Some factory pre-built coils are better than others. For instance with an Kanger OCC Ni coils, a small bump of the atomizer is enough to make it go haywire. The coil connection really aren't that good. eGo One coils are much better, however if drop your device and you are in trouble and the movement is enough to 'make it not work'. The eLeaf coils (GS Tank & iJust) are much more sturdy. Slightly bad connections are never (well, mostly never) a problem with 'normal' coils, with Ni it becomes a huge issue. And then you get a bad coil from a pack... (Kanger, yes, I'm looking at you...)

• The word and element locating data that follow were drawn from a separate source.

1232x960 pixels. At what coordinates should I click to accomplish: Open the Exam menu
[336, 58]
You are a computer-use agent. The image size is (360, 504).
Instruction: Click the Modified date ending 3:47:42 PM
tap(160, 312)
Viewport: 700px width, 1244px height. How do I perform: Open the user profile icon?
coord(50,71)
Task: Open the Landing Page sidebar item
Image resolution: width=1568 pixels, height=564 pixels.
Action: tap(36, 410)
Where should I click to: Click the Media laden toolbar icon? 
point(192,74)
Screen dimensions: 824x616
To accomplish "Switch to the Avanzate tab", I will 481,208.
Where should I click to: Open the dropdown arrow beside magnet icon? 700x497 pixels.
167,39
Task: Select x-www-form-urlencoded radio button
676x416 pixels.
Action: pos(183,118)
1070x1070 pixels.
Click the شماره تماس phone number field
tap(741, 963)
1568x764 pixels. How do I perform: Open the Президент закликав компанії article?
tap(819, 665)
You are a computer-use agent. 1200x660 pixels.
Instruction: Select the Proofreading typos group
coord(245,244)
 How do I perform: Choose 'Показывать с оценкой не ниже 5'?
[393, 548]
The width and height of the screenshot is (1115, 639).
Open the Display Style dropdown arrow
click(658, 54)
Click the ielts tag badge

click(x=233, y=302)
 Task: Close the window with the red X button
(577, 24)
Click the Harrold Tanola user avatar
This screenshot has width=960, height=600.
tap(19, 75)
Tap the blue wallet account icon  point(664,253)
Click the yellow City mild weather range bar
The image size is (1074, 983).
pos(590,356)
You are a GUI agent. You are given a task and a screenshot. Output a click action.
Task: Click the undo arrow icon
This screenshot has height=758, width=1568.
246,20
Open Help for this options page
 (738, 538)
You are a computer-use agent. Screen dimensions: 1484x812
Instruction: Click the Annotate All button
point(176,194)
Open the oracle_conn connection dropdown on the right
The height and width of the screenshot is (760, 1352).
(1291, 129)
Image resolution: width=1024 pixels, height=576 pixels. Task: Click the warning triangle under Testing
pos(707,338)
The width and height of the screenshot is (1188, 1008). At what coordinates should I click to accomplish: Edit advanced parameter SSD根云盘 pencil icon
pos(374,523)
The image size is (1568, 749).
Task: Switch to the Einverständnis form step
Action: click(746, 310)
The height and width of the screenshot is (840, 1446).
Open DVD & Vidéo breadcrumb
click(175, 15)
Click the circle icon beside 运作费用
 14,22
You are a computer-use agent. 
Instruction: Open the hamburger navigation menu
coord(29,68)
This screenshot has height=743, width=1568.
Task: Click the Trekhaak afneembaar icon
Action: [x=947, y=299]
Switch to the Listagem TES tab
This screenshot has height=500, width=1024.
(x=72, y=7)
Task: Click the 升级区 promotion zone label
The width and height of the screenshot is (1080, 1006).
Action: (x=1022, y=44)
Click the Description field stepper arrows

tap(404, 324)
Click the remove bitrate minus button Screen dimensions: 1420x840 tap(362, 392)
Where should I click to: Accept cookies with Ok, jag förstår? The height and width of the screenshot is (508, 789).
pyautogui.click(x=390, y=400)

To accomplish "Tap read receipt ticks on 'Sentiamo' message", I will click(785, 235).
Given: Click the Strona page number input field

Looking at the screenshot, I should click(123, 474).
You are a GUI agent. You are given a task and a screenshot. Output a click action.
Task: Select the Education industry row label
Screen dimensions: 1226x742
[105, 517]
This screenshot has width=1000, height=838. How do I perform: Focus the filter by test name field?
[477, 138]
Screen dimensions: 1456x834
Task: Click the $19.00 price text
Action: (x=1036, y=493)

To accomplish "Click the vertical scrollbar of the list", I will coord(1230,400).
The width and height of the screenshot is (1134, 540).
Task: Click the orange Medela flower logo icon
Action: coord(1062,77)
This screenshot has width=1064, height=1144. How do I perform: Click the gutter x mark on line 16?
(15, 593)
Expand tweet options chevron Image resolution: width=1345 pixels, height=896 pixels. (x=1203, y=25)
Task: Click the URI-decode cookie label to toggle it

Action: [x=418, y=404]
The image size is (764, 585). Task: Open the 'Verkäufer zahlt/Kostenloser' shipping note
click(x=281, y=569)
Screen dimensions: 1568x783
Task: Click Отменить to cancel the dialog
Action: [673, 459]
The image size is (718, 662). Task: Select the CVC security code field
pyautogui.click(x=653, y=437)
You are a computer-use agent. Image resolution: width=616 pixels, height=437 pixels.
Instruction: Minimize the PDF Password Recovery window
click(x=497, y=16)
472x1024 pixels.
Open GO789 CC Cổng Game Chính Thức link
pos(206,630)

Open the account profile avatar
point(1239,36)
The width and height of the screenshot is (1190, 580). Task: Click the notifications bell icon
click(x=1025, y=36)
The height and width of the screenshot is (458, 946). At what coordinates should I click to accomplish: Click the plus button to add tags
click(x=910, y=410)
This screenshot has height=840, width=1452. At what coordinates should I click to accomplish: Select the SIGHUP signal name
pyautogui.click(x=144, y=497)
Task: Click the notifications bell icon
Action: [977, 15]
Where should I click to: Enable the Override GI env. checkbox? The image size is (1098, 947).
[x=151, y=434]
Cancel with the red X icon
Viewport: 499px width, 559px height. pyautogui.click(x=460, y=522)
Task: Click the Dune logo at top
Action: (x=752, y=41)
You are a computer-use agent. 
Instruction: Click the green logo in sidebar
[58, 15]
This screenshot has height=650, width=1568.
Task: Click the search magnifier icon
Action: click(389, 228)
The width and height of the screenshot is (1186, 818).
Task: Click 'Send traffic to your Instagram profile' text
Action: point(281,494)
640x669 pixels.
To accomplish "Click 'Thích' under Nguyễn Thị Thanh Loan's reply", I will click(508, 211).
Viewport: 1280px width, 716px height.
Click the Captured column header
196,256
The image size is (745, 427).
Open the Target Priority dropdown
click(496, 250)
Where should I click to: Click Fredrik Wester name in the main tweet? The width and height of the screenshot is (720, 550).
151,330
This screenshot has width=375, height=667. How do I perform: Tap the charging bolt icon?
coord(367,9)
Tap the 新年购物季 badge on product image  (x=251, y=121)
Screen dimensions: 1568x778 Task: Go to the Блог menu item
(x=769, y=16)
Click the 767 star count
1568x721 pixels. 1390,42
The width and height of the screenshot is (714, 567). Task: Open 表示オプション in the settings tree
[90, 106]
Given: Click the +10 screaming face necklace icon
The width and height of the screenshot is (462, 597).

When building your own (I prefer the Velocity for TC, lots more space for the long coils), make sure all connections are tight and you have not mucked-up the coils when pulling the cotton through. It needs to wick properly, check, check and check again. It is finicky, however in my experience I have yet to be blame the device for my frustrations.

When it works as expected, heaven

Reactions: Like 1


----------



## Kuhlkatz (13/9/15)

Why bother with Fahrenheit settings ? The TC40 round robins and switches to Celsius, which most of us non-Americans in a metric world can relate to.
I've got mine on 220 deg. C and Temp Control kicks in within 1 to 2 seconds. The coil I'm using is a twisted 28G Ni200, 5 wraps on a 2.5 ID coming in at around 0.07 ohms on a Kangertech Subtank Mini RBA base. Works like a charm but is a bit hard-handed on the battery life.
A single strand of 28G is just too flimsy for me to work with as most of the Ni200 wire is just too soft and frustrating to work with.
I never had a single dry hit on this combo with TC. Compared to Kanthal, I think the TC wicking is far more forgiving.

You might want to consider locking the resistance in TC mode. I've not had any issues on mine though. From the manual :

*Lock/Unlock atomizer resistance:*
In TC-Ni mode, press and hold the Fire Button and the Up Button for 2 seconds, a padlock symbol will appear over the ohms (Ω) symbol When locked. 
Please be sure to lock the atomizer base resistance when the atomizer coil is cool (at room temp). 
In Locked Mode when you remove the atomizer the battery can retain the locked base resistance, although the coil resistance may increase due to the rise of temp. 
In Unlocked Mode, When you remove a coil and put a new/same coil back on, the device may ask you "New Coil UP Same Down" If a new coil press Up if the same coil press Down. 
Please be sure to unlock the resistance when changing the atomizer to a new one with a different resistance.

Reactions: Like 1


----------



## stevie g (13/9/15)

sounds like a wicking issue... Not enough joose on coil and vapour production is dramatically decreased.


----------



## mystro3182 (1/10/15)

I just got this device with the sub tank nano. my TC control switches back automatically to the default 20w in wattage mode. therefor i can't smoke in TC mode. Why is this?


----------



## Coco (1/10/15)

mystro3182 said:


> I just got this device with the sub tank nano. my TC control switches back automatically to the default 20w in wattage mode. therefor i can't smoke in TC mode. Why is this?



You are firing Kanthal coils in TC mode. You need Ni coils.

Reactions: Agree 2


----------